begin MATERIAL TO PROCESS

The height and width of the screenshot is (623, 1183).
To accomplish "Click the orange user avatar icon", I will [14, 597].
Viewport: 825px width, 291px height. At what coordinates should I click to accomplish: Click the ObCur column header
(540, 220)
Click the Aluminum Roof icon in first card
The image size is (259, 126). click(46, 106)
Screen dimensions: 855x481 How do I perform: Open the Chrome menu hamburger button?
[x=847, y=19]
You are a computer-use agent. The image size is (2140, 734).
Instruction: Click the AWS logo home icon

end MATERIAL TO PROCESS
begin MATERIAL TO PROCESS

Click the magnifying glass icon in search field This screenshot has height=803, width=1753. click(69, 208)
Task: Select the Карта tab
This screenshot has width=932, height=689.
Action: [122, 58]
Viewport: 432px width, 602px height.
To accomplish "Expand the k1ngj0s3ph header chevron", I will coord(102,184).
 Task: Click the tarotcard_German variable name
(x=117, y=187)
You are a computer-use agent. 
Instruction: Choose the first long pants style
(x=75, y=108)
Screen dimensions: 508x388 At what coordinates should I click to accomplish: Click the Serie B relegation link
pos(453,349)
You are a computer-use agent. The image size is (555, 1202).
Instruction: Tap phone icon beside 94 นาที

end MATERIAL TO PROCESS
begin MATERIAL TO PROCESS

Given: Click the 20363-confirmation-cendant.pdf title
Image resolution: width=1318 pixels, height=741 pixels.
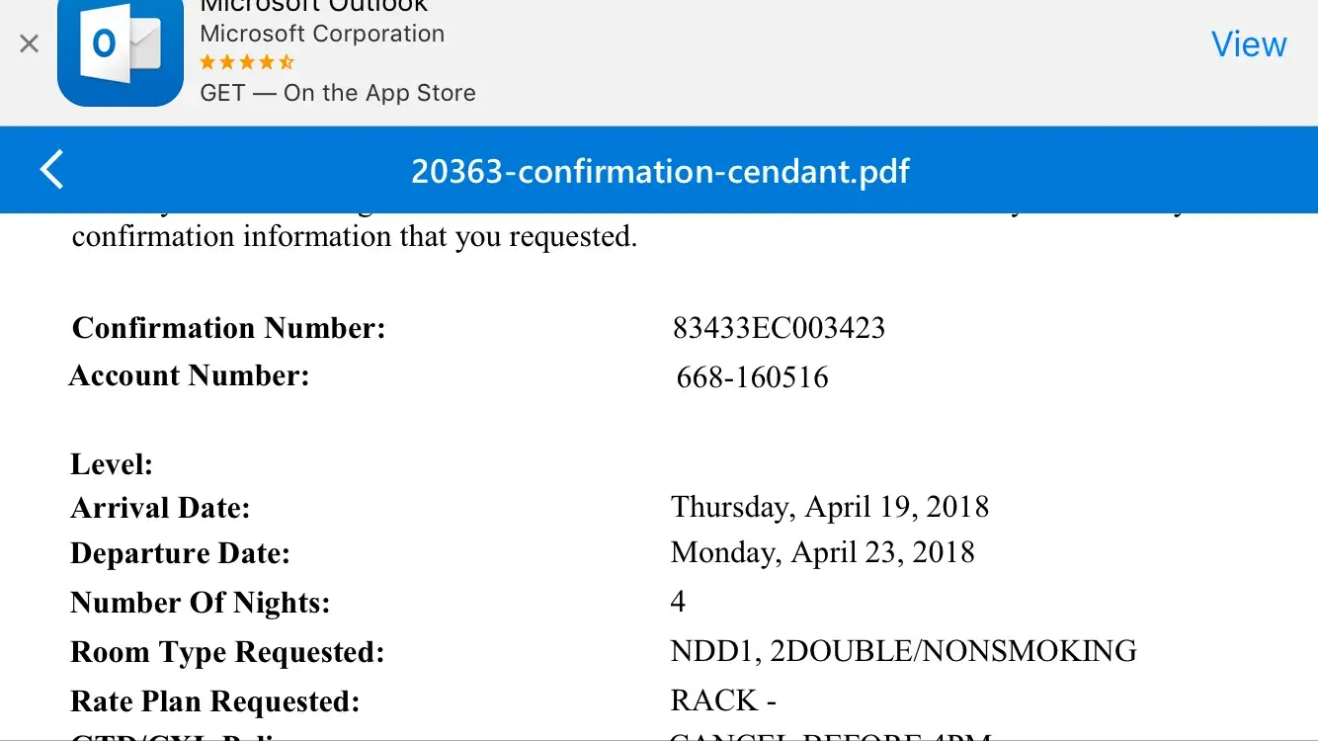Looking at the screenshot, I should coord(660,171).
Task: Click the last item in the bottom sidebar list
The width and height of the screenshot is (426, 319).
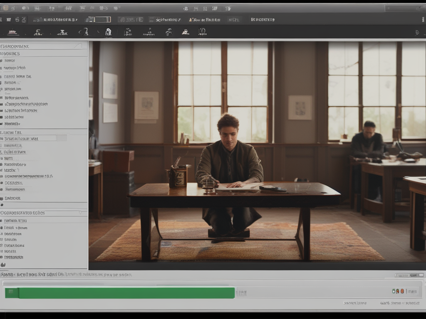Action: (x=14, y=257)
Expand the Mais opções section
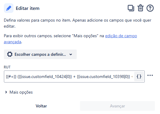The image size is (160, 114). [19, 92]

end MATERIAL TO PROCESS

**STATED PROBLEM:**
Quote everything in the listing from the line containing "Click the magnifying" down to the line containing "Instruction: Tap phone icon beside 94 นาที", both of those lines included, and copy these lines character for character.

**RESULT:**
Click the magnifying glass icon in search field This screenshot has height=803, width=1753. click(69, 208)
Task: Select the Карта tab
This screenshot has width=932, height=689.
Action: [122, 58]
Viewport: 432px width, 602px height.
To accomplish "Expand the k1ngj0s3ph header chevron", I will coord(102,184).
 Task: Click the tarotcard_German variable name
(x=117, y=187)
You are a computer-use agent. 
Instruction: Choose the first long pants style
(x=75, y=108)
Screen dimensions: 508x388 At what coordinates should I click to accomplish: Click the Serie B relegation link
pos(453,349)
You are a computer-use agent. The image size is (555, 1202).
Instruction: Tap phone icon beside 94 นาที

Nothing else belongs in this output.